RAGE in pulmonary fibrosis

Description of projects available to graduate students:
The receptor for advanced glycation endproducts (RAGE) has been studied extensively in diabetic vascular disease. Ligation of this receptor with advanced glycation endproducts (AGEs), which are produced in excess in diabetics due to high glucose levels, leads to inflammatory responses that contribute to both renal and vascular diseases. Notably, a soluble varient of RAGE (sRAGE) which lacks the transmembrane domain and is secreted, acts as a decoy receptor and prevents vascular disease in mouse models of diabetes.

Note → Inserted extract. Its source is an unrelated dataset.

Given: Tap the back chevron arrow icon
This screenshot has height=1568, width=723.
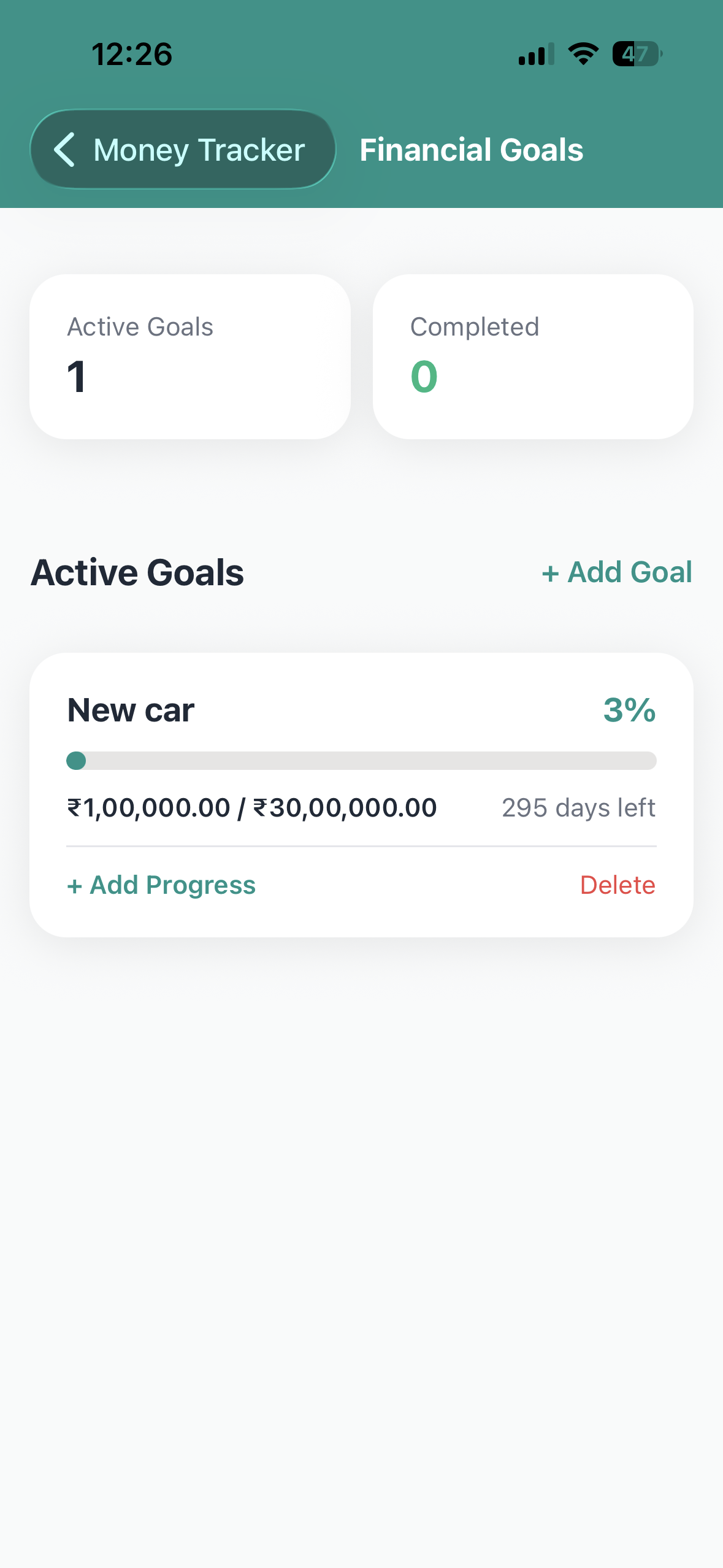Looking at the screenshot, I should (x=64, y=149).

Notably, AGEs have been shown to be increased in patients with idiopathic pulmonary fibrosis. Furthermore, the lung contains very high levels of sRAGE which we have hypothesized acts to inhibit inflammatory reactions in the lung. We have purified, characterized and cloned mouse soluble RAGE and produced several antibodies to total and membrane RAGE and are currently generating transgenic mice to overexpress sRAGE in the lung.

On this rotation, the student will utilize the above tools to test the hypothesis that RAGE signaling contributes to injury in mouse models of pulmonary fibrosis and that these injuries can be prevented with sRAGE. The models currently examined include a model of bleomycin-induced pulmonary fibrosis and a model of asbestos-induced pulmonary fibrosis (this later model provides great opportunities to obtain funding from NIEHS who have several pre-doctoral awards available for PhD and MD-PhD students).

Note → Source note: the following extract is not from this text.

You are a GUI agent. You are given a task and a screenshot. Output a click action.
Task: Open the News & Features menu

We have recently discovered that RAGE has important, but different effects on pulmonary fibrosis depending on the model examined. New projects will evaluate why there are differences in the role of RAGE in the different models and determine which models are best predictive of how RAGE will contribute to human idiopathic pulmonary fibrosis.

NOTE: RAGE signaling has also been implicated in neurodegnerative diseases such as Alzheimer's Disease. Students interested in models of neurodegeneration can participate in a rotation with Dr. Oury and Dr. Charleen Chu to undertake studies pertaining to RAGE/sRAGE in models of neurodegeneration.

Techniques graduate student will learn:
Transgenic mouse models of pulmonary fibrosis. Recombinant protein expression and purification. Western blotting. Real time quantitative RT-PCR. Biochemical measurements of pulmoanary fibrosis and inflammation including HPLC and FPLC. Immunochemical and confocal immunoflourescent studies. Pathologic assessment of lung injury.